Overview
I find tennis to be one of the most fascinating sports to watch, especially because of the mental strength that is required of players who have no one to lean on besides themselves. They play a calendar-long season with few breaks and are facing tournament elimination in every single match.
The goal of this project is to quantify the mental strength of men’s and women’s (ATP and WTA) tennis players. The process involves simulating the match win probability at every point of every Grand Slam match, and determining the probability swing, or importance, of each point. That allows for quantifying the consistency of player performance regardless of point importance, and how effectively players rise to the occasion in high-leverage situations.
The code repository for additional detail on the methodology of the end-to-end data pipeline can be found here: GitHub
Application
Interactive Filters
- Year Range
- Tournament (Australian Open, French Open, Wimbledon, US Open)
- Player Status (Active vs. Inactive/Retired)
- Minimum Points Played (Default to 400/year, to filter out small sample sizes)
Visualize Results
- Player Consistency vs.

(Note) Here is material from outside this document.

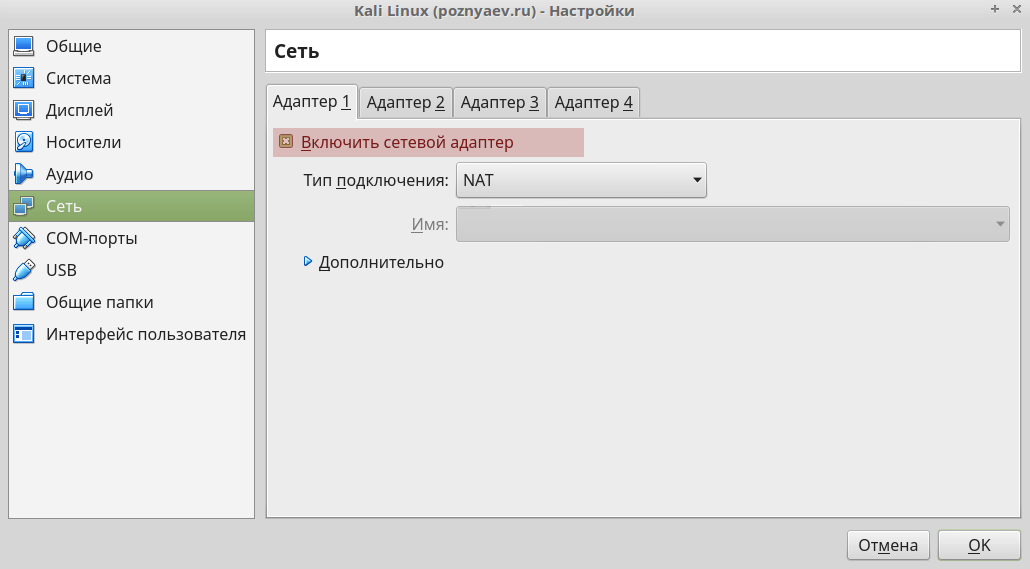Click the Общие папки folder icon
1030x569 pixels.
click(24, 303)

Clutchness
- Breakdowns of the Most and Least Consistent and Clutch Players
- Player Performance in High-Pressure Situations (with comparison to their overall baseline)
- Most Unlikely Wins (with match state and probability at winner’s low point)

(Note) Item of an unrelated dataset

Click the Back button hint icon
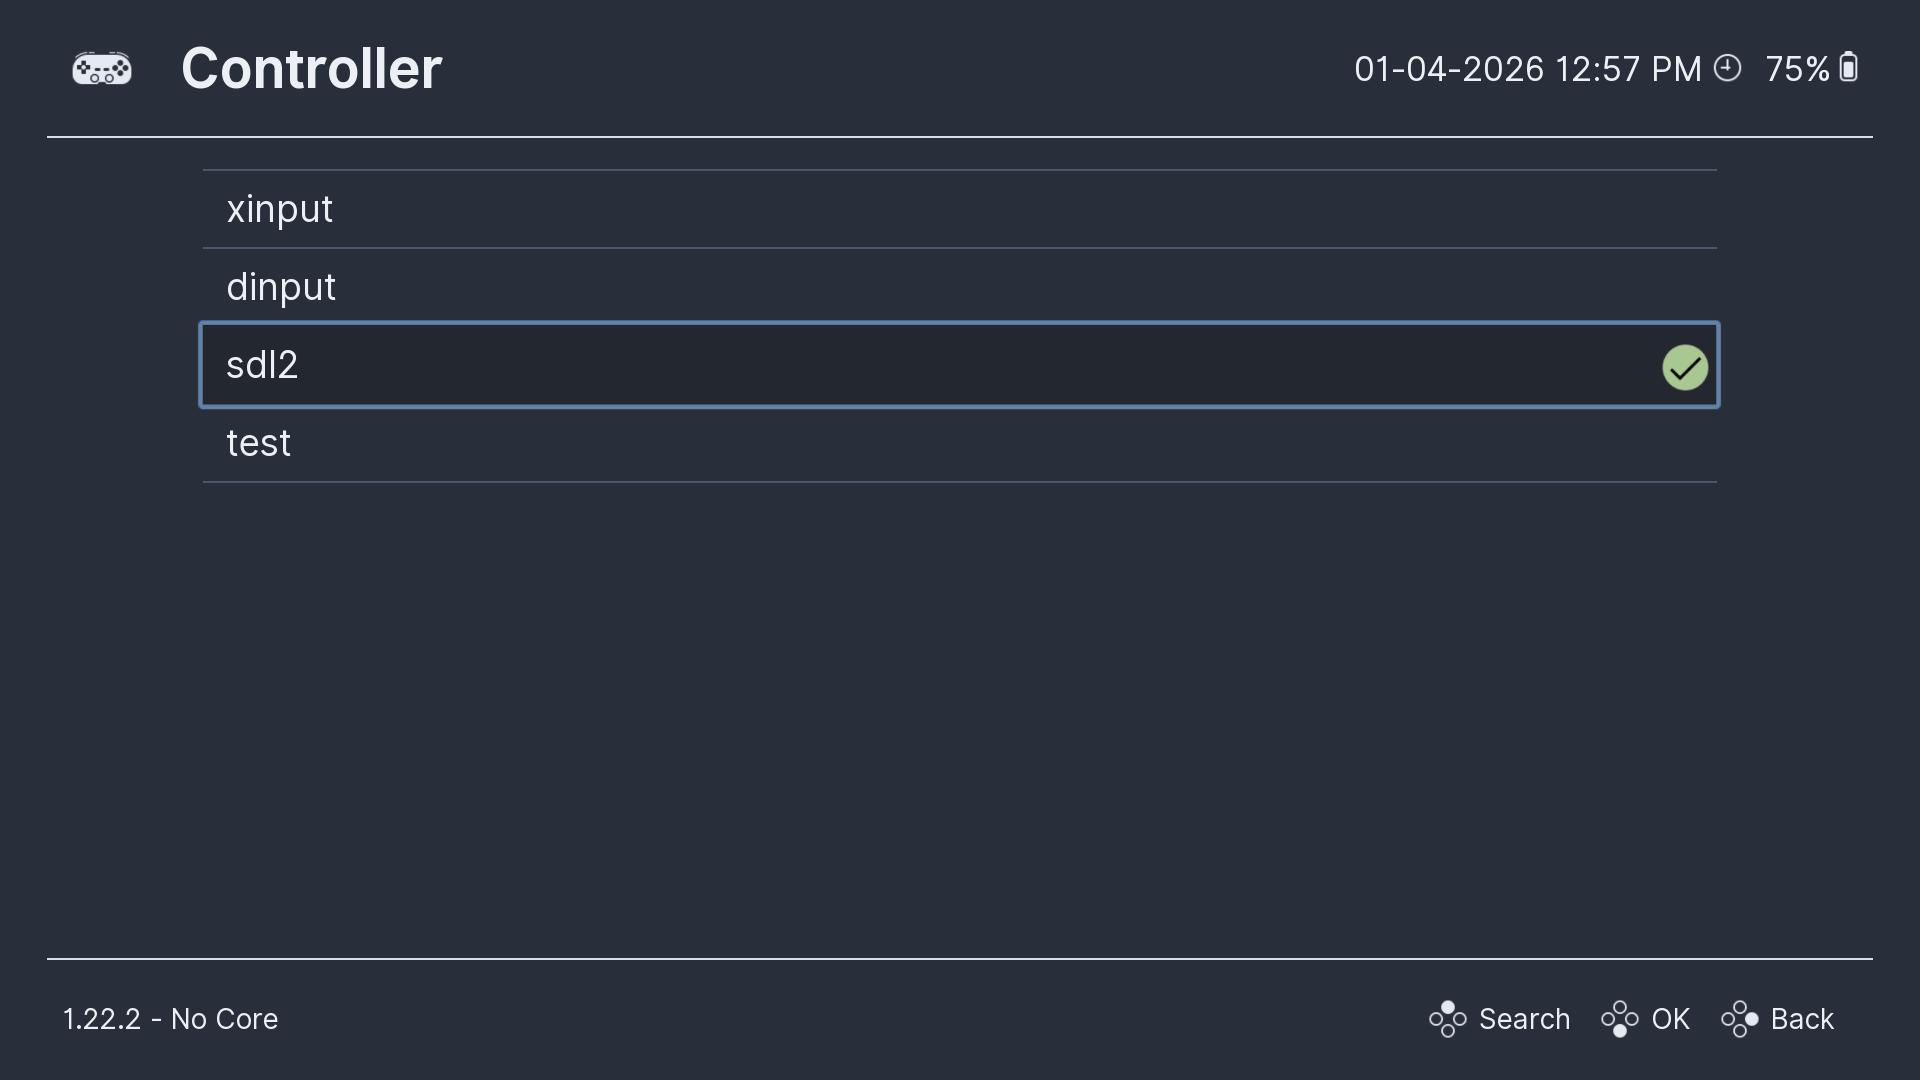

- Highest Leverage Points (with probability swing and point winner)
- Additional details on simulation and data pipeline methodology
Tech Stack
Programming & ETL:
- Python (data extraction, match state reconstruction, simulation scripts)
- PySpark (running large-scale point-by-point match simulations)
- SQL / DuckDB queries (transforming and analyzing simulation outputs)
Data Warehousing / Storage:
- DuckDB (storing match simulation outputs and transformed datasets)
- CSVs (raw point-by-point match data from GitHub)
Visualization / Dashboard:
- Streamlit (interactive dashboard showing player performance, match probabilities, swing points, and visualizations by tournament, year, and ATP/WTA tour)
DevOps / Automation:
- Git (version control)
Architecture Diagram
Database Diagram
Future Improvements
- Integrate API connection containing match point-by-point data from tournaments other than Grand Slam matches
- Incorporate data orchestration with Airflow/Dagster
- Migrate DuckDB transformations from Python to dbt